## Passage
________________________________________

Whoa, where are we going with this?

Everywhere.

From the battery in your cell phone, the glass in your windows, the energy that runs through your home, and even the air that flows through spaceships: Lithium is an essential ingredient of life.

The world we live in thrives on energy, and our need for it will only increase in the future.

Just think of all the hybrid and electric cars that you see on the road today — rechargeable lithium-ion batteries are what keep them running.

Your cell phone? Same thing.

And these new tech conveniences are not only here to stay, they’ve also become vital for everyday life.

Lithium keeps life at home that much more comfortable, too.

The glass in your windows has ties to lithium. It helps glassmakers save energy when they melt it down and mix in other materials to make the glass stronger and with fewer impurities.

The same goes for other metals like aluminum and copper.

And it all comes back to energy.

Without it, we should just forget about every single one of those products.

And no matter what you're using, there’s a good chance that lithium is fueling it…

Do I Have the Energy for This?

I want you to take a quick look at how the U.S. uses various sources of energy:

US Energy Consumption

In 2016, the U.S. used five primary sources to generate electricity.

According to the Energy Information Administration (EIA): coal accounted for 30% of generation, natural gas made up 33%, nuclear power made up nearly 20%, renewables (including hydropower, wind, biomass, solar, and geothermal) was around 14.9%.

Now, if you’re scratching your head and are wondering why this is important to the coming lithium revolution, there’s just one sector to look at…

Transportation.

Take another glance at the chart above and you’ll see that petroleum powers 92% of the U.S. transportation sector.

Last year, approximately 268.8 million vehicles were registered in the U.S.

Make no mistake, dear reader: This is the transition that will take the lithium revolution to the next level.

________________________________________

(Stored items)

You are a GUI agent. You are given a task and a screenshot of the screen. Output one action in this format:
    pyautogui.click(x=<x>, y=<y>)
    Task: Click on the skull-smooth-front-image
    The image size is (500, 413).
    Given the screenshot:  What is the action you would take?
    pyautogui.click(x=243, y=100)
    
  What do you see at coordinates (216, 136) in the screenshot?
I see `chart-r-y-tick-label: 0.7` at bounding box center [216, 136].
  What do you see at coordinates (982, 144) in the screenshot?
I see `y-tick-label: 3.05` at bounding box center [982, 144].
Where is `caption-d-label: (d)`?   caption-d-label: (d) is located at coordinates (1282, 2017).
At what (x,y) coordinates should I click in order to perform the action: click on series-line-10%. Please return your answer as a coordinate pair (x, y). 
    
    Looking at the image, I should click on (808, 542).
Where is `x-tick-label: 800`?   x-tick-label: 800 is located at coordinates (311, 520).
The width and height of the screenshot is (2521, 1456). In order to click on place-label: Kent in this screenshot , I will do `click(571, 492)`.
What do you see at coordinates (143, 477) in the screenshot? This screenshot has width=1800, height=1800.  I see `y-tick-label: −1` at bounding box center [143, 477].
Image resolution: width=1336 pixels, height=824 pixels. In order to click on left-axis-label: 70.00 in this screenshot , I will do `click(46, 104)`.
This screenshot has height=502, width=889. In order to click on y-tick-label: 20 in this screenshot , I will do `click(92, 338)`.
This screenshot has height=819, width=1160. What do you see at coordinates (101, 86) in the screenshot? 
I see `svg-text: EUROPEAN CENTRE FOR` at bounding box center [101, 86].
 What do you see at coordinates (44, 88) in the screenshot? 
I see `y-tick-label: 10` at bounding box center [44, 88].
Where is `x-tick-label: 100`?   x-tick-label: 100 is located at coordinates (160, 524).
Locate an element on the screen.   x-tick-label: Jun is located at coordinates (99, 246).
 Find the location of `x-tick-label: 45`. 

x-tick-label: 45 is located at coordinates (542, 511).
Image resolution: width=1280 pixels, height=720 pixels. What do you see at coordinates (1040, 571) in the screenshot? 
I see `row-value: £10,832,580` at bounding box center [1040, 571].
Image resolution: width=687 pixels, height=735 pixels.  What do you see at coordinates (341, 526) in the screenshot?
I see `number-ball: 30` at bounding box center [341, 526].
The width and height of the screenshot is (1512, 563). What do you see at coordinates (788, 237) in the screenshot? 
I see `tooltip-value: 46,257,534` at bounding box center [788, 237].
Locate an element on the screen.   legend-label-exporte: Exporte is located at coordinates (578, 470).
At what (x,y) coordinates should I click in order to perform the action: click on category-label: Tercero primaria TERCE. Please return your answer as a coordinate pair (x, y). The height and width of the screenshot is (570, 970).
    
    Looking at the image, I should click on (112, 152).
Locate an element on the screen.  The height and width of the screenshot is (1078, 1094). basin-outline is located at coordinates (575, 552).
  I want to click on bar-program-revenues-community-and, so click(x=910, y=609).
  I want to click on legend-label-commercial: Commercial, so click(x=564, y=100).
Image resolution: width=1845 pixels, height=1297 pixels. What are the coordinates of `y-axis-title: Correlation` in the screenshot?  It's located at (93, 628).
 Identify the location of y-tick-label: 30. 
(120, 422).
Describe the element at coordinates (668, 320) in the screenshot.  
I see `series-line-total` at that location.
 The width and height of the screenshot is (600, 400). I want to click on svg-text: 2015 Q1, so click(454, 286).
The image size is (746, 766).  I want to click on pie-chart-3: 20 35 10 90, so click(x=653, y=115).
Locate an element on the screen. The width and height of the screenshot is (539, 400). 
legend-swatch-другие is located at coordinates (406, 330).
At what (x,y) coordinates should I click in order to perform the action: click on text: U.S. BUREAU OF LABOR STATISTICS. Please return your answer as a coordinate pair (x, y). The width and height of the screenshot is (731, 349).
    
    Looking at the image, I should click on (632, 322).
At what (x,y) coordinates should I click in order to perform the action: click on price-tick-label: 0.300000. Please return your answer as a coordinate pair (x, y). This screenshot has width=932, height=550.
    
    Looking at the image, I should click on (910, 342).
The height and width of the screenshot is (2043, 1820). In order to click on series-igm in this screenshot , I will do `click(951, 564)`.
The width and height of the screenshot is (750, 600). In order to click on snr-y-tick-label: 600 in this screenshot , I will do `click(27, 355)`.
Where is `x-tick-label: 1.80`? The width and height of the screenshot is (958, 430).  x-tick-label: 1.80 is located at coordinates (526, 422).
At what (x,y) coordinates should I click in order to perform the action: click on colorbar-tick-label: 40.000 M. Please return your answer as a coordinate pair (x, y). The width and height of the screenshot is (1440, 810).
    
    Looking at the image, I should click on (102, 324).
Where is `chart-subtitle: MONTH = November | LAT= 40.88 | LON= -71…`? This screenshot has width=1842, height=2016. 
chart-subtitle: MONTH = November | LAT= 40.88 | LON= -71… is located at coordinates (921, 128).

________________________________________

## Task A
Turn the rows from the line containing "Locate an element on the screen. The" through the line containing "legend-swatch-другие is located", inclusive, into a numbered list, leaving out any blank lines.
## Task B
Continue the passage on lithium and energy use from where it stops.

## Written answer A
1. Locate an element on the screen. The width and height of the screenshot is (539, 400). 
2. legend-swatch-другие is located at coordinates (406, 330).

## Written answer B
Here in the U.S., electric vehicles (EVs) made a huge jump in 2016, with 159,000 new EVs on the road — a 38% increase over 2015.

Just imagine the amount of electricity needed for a full EV takeover.

And it’s becoming increasingly clear that the world’s largest automakers are just beginning to make the switch to EVs.

Granted, this is also not to mention that the Tesla Gigafactory 1 is officially churning out its affordable Model 3 cars and is projected to be pumping out 500,000 EVs per year within the next few years.

Here’s a quick list of just some of the major announcements:

  • Ford Motor Company plans to invest $11 billion by 2022 and to have 40 hybrid and fully electric vehicles available to consumers.
  • Volkswagen announced there would be an electric option for all of its models by 2030.
  • GM stated late last year that it would expand its EV fleet, adding two new electric vehicles in 2018 and then another 18 EV models within the next five years.

In total, the world’s automakers are investing a whopping $90 billion in both battery technology and electric car development.

In other words, the world is going all-in on EVs, and it will drive lithium demand — and prices — through the roof!

But here’s the really interesting part…

It’s not just companies that are taking the lead on this push for all-electric vehicles.

We’re now seeing entire COUNTRIES planning to ban traditional fossil fuel-driven vehicles in the coming years.

China, the largest car exporter in the world, is planning to ban the sale of petroleum and diesel cars in the future.

Both France and the UK are also banning these traditional vehicles by 2040.

In the Netherlands, all cars are expected to be emission-free by 2030.

And in Norway, sales of gasoline and diesel cars will be banned by 2025.

Think about the amount of lithium-ion batteries that would be needed to replace the 1 billion motor vehicles on the road in the world today.

Below, you’ll see firsthand that the overwhelming amount of lithium supply in the future will be directed toward the battery sector:

Lithium Global Market

That, of course, begs another question: Will we have enough lithium for this revolution?

Where Is This Coming From?

First, you have to understand that lithium doesn’t occur in nature on its own.

It's abundant on Earth but only as a part of other mineral mixtures. Saltwater brines, rocks, and clays all have lithium in them.

3

This graph shows the sources of lithium by percentages.

As you can see, the largest portion of lithium comes from continental brines.

Despite this, Australia (via hard-rock mining operations) was the biggest producer of this energy metal in 2016, producing approximately 14,300 tons of lithium.

The second-biggest producer of lithium in 2015, Chile, came close with 12,900 tons reported.

However, the important thing to remember when it comes to lithium supply is that half of the world’s lithium resources can be found in the “Lithium Triangle.”

The Lithium Triangle is located in Chile, Argentina, and Bolivia. In fact, more than one-third of the world’s production of lithium carbonate comes from this area.

In the U.S., there’s only a single operating lithium mine, which is located in Nevada.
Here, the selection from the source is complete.